Five new EVM jump instructions are introduced (RJUMP, RJUMPI, RJUMPV, RJUMPSUB, and RJUMPSUBV) which encode destinations as signed immediate values. These can be useful in almost all JUMP and JUMPI use cases and offer improvements in cost, performance, and static analysis.

Motivation

A recurring discussion topic is that the EVM only has a mechanism for dynamic jumps. They provide a very flexible architecture with only 2 (!) instructions. This flexibility comes at a cost however: it makes analysis of code more complicated, often intractable, and it also (partially) resulted in the need to have the JUMPDEST marker.

In a great many cases control flow is actually static and there is no need for any dynamic behaviour, though not every use case can be solved by static jumps.

There are various ways to reduce the need for dynamic jumps, some examples:

  1. With native support for functions / subroutines
  2. A "return to caller" instruction -- a form of subroutine return
  3. A "switch-case" table with dynamic indexing

This proposal introduces a minimal feature set - including the above - to allow compilers to use RJUMP/RJUMPI/RJUMPSUB exclusively.

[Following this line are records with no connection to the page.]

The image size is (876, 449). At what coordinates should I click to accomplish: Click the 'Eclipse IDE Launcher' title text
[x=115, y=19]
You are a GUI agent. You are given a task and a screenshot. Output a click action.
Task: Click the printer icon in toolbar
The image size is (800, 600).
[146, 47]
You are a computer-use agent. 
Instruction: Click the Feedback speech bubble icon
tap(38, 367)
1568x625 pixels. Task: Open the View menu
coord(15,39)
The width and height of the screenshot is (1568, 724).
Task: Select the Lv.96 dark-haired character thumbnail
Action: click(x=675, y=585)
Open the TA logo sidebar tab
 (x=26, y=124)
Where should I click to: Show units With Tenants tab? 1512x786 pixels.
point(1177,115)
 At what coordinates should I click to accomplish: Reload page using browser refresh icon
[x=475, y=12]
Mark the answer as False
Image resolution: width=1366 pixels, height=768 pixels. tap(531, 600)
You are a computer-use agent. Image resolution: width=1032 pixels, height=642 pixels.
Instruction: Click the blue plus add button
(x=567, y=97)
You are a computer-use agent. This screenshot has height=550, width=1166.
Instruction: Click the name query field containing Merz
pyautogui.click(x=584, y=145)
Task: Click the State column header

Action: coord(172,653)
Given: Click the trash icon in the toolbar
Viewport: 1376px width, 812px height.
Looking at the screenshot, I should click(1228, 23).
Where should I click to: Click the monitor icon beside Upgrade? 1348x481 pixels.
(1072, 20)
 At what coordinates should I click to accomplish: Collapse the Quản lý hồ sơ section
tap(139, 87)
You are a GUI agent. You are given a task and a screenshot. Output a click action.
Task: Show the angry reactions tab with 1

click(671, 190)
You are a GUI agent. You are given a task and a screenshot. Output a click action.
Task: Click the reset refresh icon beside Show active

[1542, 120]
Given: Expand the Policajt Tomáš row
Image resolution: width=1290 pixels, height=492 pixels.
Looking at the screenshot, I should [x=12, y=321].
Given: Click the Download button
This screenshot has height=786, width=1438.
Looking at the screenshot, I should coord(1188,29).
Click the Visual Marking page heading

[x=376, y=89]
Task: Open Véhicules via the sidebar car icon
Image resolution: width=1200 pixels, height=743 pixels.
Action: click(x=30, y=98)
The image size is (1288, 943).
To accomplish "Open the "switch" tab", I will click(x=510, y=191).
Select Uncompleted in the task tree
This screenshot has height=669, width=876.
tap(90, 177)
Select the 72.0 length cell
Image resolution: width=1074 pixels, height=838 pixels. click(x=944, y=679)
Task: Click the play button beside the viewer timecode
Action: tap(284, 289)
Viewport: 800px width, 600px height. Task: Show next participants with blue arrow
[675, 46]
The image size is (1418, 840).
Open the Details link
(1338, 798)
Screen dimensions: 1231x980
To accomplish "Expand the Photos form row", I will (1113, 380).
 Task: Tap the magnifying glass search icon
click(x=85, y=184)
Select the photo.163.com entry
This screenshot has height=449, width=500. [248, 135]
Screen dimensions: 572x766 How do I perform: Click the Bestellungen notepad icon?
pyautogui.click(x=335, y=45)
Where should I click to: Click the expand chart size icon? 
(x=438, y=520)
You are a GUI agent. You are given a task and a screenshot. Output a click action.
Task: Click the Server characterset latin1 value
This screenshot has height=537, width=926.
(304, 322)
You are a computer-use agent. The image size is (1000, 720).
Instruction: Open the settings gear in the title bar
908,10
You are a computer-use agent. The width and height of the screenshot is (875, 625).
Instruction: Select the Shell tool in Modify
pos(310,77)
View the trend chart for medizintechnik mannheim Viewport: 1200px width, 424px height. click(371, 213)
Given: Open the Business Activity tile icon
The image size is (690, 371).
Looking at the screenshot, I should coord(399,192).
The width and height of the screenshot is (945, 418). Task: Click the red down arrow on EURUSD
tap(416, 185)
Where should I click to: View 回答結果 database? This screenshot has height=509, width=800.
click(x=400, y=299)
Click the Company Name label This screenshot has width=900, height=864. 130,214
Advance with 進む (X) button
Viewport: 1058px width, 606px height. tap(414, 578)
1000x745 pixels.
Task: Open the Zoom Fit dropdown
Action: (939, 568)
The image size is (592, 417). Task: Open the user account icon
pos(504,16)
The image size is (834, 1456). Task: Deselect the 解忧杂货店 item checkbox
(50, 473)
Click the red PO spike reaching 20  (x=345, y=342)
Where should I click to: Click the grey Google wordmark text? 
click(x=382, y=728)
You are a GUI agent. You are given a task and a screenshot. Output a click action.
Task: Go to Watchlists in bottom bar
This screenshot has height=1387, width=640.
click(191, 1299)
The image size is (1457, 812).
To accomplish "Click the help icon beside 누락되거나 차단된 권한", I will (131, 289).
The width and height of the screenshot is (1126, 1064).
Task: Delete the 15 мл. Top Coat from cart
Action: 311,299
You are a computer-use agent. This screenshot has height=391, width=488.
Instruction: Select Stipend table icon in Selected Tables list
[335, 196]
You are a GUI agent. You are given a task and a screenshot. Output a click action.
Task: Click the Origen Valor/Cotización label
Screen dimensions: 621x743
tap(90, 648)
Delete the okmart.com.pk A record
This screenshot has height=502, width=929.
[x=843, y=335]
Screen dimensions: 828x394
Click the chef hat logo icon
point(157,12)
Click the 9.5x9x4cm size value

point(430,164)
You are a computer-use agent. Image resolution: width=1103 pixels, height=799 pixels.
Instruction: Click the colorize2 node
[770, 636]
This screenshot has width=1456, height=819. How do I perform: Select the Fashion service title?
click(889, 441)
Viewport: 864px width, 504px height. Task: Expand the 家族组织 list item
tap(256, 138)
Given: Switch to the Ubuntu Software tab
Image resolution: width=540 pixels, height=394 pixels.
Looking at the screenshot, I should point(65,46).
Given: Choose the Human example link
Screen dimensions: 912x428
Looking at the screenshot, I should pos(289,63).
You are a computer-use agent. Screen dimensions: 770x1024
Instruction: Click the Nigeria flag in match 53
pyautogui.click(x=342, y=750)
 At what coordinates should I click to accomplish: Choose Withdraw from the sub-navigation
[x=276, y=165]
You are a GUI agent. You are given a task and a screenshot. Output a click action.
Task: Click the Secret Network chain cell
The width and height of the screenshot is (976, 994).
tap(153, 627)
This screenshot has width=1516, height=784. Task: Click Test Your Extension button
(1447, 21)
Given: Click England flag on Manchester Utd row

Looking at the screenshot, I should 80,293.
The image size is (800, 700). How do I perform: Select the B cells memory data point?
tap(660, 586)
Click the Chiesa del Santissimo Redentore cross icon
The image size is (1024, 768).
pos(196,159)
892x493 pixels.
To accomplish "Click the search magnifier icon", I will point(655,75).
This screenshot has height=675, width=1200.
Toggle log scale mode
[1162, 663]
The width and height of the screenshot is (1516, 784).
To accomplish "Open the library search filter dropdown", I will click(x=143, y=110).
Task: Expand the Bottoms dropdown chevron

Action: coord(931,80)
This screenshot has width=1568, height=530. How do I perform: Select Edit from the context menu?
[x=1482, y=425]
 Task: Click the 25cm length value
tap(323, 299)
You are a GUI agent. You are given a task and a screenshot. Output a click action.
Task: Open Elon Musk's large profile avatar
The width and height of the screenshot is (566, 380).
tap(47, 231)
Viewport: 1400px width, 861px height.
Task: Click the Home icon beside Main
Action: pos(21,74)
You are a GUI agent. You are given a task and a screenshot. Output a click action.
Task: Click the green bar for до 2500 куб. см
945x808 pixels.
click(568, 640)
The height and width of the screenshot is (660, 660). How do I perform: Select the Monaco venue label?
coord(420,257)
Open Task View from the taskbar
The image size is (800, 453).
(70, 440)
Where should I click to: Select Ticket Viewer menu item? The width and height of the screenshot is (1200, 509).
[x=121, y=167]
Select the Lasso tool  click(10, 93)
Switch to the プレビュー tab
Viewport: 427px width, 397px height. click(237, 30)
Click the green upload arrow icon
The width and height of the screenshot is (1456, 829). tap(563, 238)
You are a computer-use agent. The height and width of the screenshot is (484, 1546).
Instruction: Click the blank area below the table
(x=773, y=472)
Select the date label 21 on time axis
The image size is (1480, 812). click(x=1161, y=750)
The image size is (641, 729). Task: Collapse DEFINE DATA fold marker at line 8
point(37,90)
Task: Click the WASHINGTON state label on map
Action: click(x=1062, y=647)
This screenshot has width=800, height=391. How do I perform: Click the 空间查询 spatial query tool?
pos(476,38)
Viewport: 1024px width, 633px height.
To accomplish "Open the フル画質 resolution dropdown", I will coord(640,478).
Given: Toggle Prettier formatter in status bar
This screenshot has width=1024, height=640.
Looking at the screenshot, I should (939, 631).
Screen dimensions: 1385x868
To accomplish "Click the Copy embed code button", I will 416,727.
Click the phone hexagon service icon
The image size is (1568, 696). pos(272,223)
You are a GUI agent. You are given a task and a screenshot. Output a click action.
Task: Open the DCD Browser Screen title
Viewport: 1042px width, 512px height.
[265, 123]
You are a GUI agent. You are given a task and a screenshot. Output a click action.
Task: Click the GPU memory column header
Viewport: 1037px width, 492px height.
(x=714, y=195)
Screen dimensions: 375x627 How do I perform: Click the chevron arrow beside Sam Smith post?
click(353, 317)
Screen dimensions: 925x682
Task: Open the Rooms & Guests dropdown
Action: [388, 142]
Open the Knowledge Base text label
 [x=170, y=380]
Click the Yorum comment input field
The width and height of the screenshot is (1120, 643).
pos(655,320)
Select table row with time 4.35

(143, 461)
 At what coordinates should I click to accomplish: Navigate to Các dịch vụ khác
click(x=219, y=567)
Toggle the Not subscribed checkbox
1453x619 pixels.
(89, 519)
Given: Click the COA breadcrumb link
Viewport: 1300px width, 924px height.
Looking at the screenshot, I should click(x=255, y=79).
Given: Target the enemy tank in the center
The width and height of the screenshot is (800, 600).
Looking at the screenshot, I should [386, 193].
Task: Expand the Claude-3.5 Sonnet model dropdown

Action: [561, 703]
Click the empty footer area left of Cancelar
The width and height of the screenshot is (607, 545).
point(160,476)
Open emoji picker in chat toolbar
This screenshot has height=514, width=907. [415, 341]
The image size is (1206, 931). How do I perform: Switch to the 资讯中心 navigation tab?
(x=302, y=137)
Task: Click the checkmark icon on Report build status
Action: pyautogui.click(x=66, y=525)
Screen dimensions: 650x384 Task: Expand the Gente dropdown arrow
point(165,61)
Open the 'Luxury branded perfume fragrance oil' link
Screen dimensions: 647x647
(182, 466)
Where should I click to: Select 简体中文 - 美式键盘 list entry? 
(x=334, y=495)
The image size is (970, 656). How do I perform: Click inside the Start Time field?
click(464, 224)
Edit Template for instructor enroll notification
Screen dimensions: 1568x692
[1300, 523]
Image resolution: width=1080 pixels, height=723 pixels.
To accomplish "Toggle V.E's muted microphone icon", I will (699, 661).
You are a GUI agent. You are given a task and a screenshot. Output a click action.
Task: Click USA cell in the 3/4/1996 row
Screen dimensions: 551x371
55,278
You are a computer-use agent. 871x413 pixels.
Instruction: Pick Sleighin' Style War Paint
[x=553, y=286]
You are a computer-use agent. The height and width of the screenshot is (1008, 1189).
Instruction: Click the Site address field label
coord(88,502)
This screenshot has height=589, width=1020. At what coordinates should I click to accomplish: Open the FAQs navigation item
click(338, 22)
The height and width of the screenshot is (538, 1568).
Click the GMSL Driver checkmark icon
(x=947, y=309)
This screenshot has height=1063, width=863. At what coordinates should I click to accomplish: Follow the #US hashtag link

This functionality does not preclude the EVM from introducing other forms of control flow later on. RJUMP/RJUMPI can efficiently co-exists with a higher-level declaration of functions, where static relative jumps should be used for intra-function control flow. This functionality also does not preclude the use of legacy code.

The main benefit of these instruction is reduced gas cost (both at deploy and execution time), better performance and better static analysis properties.

Specification

We introduce five new instructions, each taking either a two-byte relative offset or else a table of offsets as immediate arguments.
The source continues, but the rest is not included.